• A Meandering Scholar by Ian Brooks

    Wherein I hope to document the path of change: The continuing evolution of the Postdoctoral Fellow within academia.

    • Times like these

      Thursday, 30 Oct 2008 - 15:59 UTC

      It’s days like today when I’m very aware of how much I’ll miss being a bench scientist. Not the crushing boredom and mind numbing repetition of experiments almost working. But the sheer joy of deduction through experimentation.

      To formulate a falsifiable hypothesis based on one’s current data, to then test that hypothesis through careful and repeatable experimentation and to then see your null hypothesis blown to smithereens taken out back and shot drowned in a bucket not proven is a wonderful, wonderful feeling.

      This is why I do science, and I think why we all do science. A beautiful, elegant mechanistic pathway slowly unfolding in front of you, allowing you to glimpse the inner complexity of a cell (OK, so this is why cell biologists do it). Something hidden since the dawn of time cells. A simple, yet unfeasably complex, system that has evolved over hundreds of millions of years.
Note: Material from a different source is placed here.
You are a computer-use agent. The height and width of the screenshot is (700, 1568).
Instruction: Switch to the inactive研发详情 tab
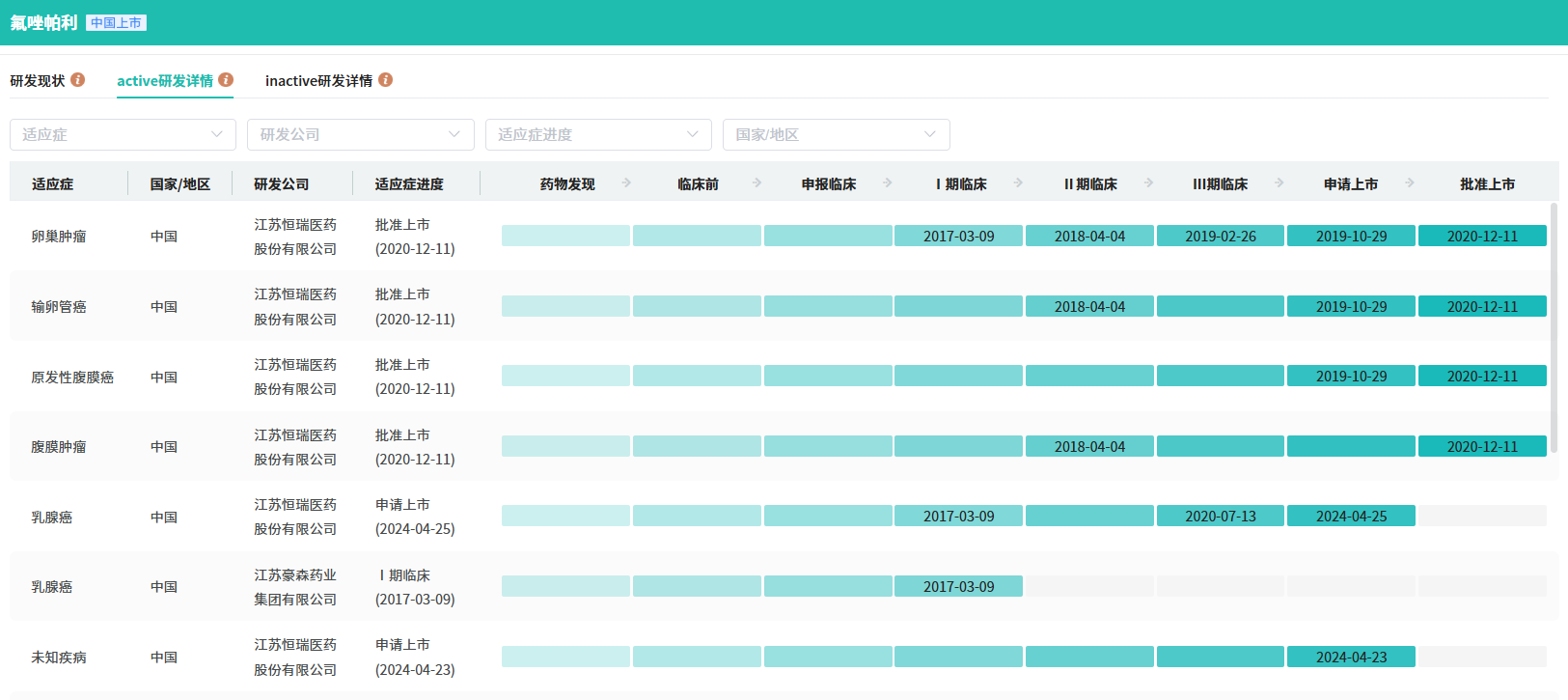[x=318, y=81]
      I am often amazed at how complicated biological systems are. That anyone could believe or put any stock at all in theories beliefs like intelligent design is beyond my comprehension. It suggests to me a couple of things, both about the theory and the theorist.

      1) A lack of imagination. Much better to just say “it was designed like this” than to try and unravel evolution’s inner workings. Because it is really fucking hard to do science.

      2) A lack of faith on the part of the theorist. Much easier to say “God did it” (for that is what they’re saying), than to imagine that maybe He didn’t.

      3) A disdain for the power of a Creator. If (S)He exists (and for what it’s worth, I believe He does), there is no need for obvious signposts. As Mark Vernon says in his excellent lecture series on agnosticism, the opposite of faith is certainty.

      4) A fundamental inability to accept that Nature is a dirty, often violent, unfeeling, mindless force. Mother Nature? No bloody way. I want my mum to show some compassion, to have some thought or deliberate process to nurture her offspring.

      Sit down with me sometime and let’s talk about biology. I’ll do my best to explain the cell biology i know and how it relates to neuroscience. I’ll try and explain, with pictures, about enzymes and synaptic scaffolds, and ion channels and I’ll really do my best to show you the reducable complexity that comes from multiple layers of redundancy. Redundancy that springs from the gradual evolution of a system where gene duplication and modification has created designed evolved into something no sane creator would dream of.

      The famous analogy is the Blind Watch Maker, our hapless vicar strolling across the moors and conducting thought experiments. Well, take that watch and have a look at it. It’s a bloody mess. But it works perfectly.

      By all means go on believing in an insane, lazy, badly organised deity with a Dawkins God Delusion. I, and my peers, will continue to marvel daily at the mystery of nature, Her complexity and simplicity.

      Last updated: Thursday, 30 Oct 2008 - 15:59 UTC

      • Comments

        • Date:
          Friday, 31 Oct 2008 - 19:24 UTC
          Åsa Karlström said:

          It’s days like today when I’m very aware of how much I’ll miss being a bench scientist.

          And I wonder what exactly was “the days like today”… Mine was experiments that didn’t really work, or at least they didn’t end up half time as I predicted them (could be interesting though) and then preparing for a few talks.

          did you maybe prepare that poster? Or was it simply “administrative issues” that you had to deal with? The curious scientist wants to know ;)

        • Date:
          Friday, 31 Oct 2008 - 19:38 UTC
          steffi suhr said:

          Not the crushing boredom and mind numbing repetition of experiments almost working

          You know, that’s actually part of what I miss most (as well as figuring out pieces of the puzzle – hey, it goes for ecology as well as everything else): the more boring, the more chance to let your mind wander and think!!

        • Date:
          Friday, 31 Oct 2008 - 20:21 UTC
          Ian Brooks said:

          @Asa: We finally “built” the protein we needed after 6 months of hard work. Dialysed it into the cells we patch-clamped and the current we recorded did what we hoped hypothesised it would. Occam’s Razor suggests our idea for a enzyme pathway is correct, and it’s just a sweet, elegant piece of biology. Now all i have to do it repeat it 20 times and then publish it…

          @Steffi: I wonder what I’ll miss most when I finally leave the bench (end of November)…I honestly doubt it’ll be the repetition and boredom :) We’ll see!